Cinematography and the City

This film production/theory course will address cinematic representations of the body in relation to the architecture and space of cities including Mexico City, London, Dakar, Los Angeles, Tokyo, San Francisco and Paris. We will consider the determining roles of the camera and the body within films that center on the performance of shifts in cultural identities, emphasizing the body as the primary site of negotiation of identity. We will question how cinematic languages function as aesthetic systems that reflect the ways in which the body is coded in terms of gender, race and class.

Women Writers

What difference does it make -- to the reader, to the author, to the text itself -- that a text is written by a woman? Women writers over history have defied cultural prohibitions to break into public voice. In so doing, they have questioned, deformed, and reformed literary genres and cultural institutions, transgressing cultural expectations and producing literature of exceptional ingenuity and creativity.
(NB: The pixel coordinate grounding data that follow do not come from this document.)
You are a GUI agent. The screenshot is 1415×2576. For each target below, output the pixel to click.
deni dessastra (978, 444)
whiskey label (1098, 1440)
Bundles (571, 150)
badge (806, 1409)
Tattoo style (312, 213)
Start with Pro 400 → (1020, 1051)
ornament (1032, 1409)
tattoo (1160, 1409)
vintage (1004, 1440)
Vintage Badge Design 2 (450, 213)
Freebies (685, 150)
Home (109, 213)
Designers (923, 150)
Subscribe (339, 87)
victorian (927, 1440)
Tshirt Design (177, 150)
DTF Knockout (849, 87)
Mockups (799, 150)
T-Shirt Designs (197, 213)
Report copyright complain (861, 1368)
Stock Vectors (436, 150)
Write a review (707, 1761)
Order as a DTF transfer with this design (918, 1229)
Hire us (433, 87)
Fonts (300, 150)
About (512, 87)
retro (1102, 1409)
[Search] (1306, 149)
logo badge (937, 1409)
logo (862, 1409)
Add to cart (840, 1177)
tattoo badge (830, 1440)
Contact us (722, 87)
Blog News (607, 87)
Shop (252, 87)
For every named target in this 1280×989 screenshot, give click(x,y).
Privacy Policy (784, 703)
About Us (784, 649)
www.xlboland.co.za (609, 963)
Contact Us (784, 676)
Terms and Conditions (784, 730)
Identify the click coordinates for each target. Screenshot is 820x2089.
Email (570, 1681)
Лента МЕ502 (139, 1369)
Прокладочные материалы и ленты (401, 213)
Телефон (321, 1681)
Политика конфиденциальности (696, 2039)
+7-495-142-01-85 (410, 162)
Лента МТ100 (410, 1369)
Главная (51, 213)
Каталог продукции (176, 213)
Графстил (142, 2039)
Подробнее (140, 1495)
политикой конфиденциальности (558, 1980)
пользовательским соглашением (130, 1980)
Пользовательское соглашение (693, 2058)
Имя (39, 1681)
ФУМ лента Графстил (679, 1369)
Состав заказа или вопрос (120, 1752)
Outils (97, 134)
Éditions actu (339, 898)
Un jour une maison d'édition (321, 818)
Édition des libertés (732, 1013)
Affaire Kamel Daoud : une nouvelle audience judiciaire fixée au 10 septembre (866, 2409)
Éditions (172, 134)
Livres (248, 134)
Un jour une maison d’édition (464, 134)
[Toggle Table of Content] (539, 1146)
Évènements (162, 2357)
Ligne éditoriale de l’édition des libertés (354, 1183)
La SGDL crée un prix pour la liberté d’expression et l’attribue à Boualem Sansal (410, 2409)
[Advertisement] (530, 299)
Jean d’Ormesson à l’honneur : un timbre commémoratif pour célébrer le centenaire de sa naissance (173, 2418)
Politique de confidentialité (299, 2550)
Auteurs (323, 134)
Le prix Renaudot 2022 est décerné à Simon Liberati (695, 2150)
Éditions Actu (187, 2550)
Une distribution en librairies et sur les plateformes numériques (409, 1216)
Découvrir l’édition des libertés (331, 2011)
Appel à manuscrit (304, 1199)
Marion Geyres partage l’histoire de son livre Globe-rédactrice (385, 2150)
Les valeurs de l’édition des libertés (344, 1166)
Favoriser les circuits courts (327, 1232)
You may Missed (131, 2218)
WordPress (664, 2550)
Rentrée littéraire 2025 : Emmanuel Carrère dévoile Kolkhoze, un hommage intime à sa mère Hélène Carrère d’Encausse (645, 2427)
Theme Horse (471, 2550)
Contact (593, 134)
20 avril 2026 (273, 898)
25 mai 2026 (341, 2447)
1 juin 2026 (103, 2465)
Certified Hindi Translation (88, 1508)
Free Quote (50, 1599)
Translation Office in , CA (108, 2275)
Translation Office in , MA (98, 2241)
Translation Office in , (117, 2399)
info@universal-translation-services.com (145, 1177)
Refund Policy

Music Journalism for Radio

In this course, we will learn the basics of producing music pieces for public radio. We will first learn the basics of radio journalism, including reporting, recording, scriptwriting, production, and the effective use of music and ambient sound. Students will then produce three music-related pieces, including a vox pop, CD review, and a documentary feature in a style consistent with public radio. Students will also gain a working knowledge of sound editing techniques using ProTools software.

The Aesthetics of Waste

Is beauty useless, or does art serve a (moral) purpose? The role of art in Western culture has often been under debate, especially with the rise of literacy, accessibility, and democratization that came in the period of industrialization. These questions are particularly pertinent now in the ongoing debate over liberal arts education and the future of the humanities. This course will combine readings in aesthetic philosophy with literary works to investigate the way art figures in a society of consumption.

War and Peace

The moral legitimacy of war has been the focus of intense division and debate within Christianity from its emergence in the first century of the Common Era. Crucial for the ensuing centuries of warfare in the West, Christian theologians, philosophers, and eventually canon lawyers have been the source of the doctrine of just war in its first formulations and in its many versions since, down to the present day. This course will trace the roots and the path of that tradition in the West.

Tonal Theory I

This course is for students with the solid knowledge of Western music fundamentals including the proficiency with staff notation, intervals and chords identification as well as basic melodic and rhythmic sight-reading skills. After a quick review, we first explore functions of melodic and harmonic intervals in species counterpoint. The class then proceeds to the study of four-part diatonic harmony and voice-leading techniques. In this section, we also begin to learn relationships between cadences and forms and compose a four-voice chorale using a binary form for a midterm project.

Sound, Space & Sense of Place

How does the human perception of sound influence our relationships with our environments? How does sound contribute to "sense of place"? What roles do digital technologies play in forming and manipulating sonic experience? What concepts and practices do we engage to structure sonic environments--real, or imagined--or to deconstruct them? This cross-disciplinary exploration combines ethnography, experimental measurement, and subjective testing with textual/media research.

Art Questions

Investigating works of literature, art, architecture, sound, performance and film, alongside selected texts in philosophy and critical theory, this class will probe the enduring question: "What is Art?" We will debate concepts such as authenticity, appropriation, imitation, forgery, and dissidence. Is art the product of the gifted intellect, instinct and talent, or of practice and tradition? Or, does the creative process require radical thinking and an avant-garde? Is art intentional, or can it be found in the everyday or even the natural world?

Theories of Mod./Contemp. Art

This course will examine the ways that 20th-century philosophers and theorists have approached the art of their time, and the ways that modern and contemporary art illuminate and ground philosophical thought. Via writings by philosophers, theorists, critics, and artists, we will traverse a selected history of 20th-century art guided by a selected history of 20th-century philosophy and art theory.